## Hasil yang Diminta
Cetak dengan tepat bagian kutipan tentang Nassa School di bawah ini, mulai dari "Nassa School memiliki" dan berlanjut sampai "mencuci alat makan.".

## Kutipan
GenPI.co - Mendedikasikan diri sebagai seorang pengajar tentu memiliki tantangan tersendiri.
Hal itulah yang dialami oleh Zulfia Susilawati (Susi), seorang pengajar yang mendirikan Nassa (Nasional Satu) School.
Nassa School memiliki kurikulum yang berfokus pada pengembangan bakat dan minat anak dengan cara yang tak seperti kebanyakan sekolah pada umumnya.
“Oleh karena itu, di awal pembentukannya pada 1984, Nassa School mendapat perhatian masyarakat baik positif hingga negatif,” ujarnya kepada GenPI.co, Selasa (20/7/2021).
Susi mengatakan bahwa salah satu ajarannya yang diberikan kepada murid TK didikannya saat itu, adalah pembelajaran membereskan hingga mencuci alat makan.

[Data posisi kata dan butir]
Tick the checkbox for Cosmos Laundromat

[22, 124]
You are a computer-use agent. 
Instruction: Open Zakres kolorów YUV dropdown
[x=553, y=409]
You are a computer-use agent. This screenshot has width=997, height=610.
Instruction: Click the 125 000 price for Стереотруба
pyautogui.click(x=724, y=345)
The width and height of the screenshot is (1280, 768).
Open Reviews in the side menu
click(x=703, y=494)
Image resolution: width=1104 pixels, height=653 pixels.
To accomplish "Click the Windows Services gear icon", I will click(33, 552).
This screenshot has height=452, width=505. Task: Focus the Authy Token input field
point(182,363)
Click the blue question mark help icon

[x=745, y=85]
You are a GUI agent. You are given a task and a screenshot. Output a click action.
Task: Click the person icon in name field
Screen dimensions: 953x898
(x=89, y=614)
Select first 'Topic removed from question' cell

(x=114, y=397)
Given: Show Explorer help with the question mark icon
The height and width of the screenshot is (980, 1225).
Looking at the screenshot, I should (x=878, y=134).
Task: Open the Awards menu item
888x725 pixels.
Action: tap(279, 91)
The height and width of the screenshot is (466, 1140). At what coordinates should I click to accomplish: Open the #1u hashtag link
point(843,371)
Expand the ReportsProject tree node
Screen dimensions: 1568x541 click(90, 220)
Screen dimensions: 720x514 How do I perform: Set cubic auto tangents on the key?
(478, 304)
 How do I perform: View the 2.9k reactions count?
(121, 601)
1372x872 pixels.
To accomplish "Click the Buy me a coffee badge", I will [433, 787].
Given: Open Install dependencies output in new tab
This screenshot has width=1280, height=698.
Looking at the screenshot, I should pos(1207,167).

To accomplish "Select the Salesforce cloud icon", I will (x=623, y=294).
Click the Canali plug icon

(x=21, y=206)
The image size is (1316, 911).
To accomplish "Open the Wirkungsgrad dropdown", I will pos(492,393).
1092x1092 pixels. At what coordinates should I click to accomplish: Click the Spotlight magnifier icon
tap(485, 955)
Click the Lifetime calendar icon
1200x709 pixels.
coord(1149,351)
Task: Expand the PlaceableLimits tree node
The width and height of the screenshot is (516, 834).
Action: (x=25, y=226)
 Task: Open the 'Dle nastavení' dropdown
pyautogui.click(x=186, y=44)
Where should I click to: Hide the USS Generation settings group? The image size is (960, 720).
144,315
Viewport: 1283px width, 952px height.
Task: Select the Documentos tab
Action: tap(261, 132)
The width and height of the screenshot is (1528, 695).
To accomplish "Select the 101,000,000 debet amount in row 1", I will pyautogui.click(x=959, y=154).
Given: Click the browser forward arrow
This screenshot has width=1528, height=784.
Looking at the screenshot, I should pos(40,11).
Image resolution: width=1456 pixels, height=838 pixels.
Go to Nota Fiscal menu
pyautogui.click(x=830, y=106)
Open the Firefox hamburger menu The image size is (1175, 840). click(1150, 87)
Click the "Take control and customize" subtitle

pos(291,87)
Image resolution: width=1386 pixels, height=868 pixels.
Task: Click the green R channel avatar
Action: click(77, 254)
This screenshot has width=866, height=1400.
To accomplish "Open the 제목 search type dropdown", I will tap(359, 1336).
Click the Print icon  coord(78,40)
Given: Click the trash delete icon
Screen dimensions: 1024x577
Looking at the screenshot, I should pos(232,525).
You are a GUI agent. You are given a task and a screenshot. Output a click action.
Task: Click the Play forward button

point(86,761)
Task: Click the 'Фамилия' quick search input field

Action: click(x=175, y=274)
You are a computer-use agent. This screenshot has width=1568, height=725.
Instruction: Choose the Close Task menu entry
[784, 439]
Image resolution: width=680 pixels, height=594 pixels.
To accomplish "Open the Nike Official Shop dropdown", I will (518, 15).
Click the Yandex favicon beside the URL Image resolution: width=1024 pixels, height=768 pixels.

## Penyelesaian Soal
Nassa School memiliki kurikulum yang berfokus pada pengembangan bakat dan minat anak dengan cara yang tak seperti kebanyakan sekolah pada umumnya.
“Oleh karena itu, di awal pembentukannya pada 1984, Nassa School mendapat perhatian masyarakat baik positif hingga negatif,” ujarnya kepada GenPI.co, Selasa (20/7/2021).
Susi mengatakan bahwa salah satu ajarannya yang diberikan kepada murid TK didikannya saat itu, adalah pembelajaran membereskan hingga mencuci alat makan.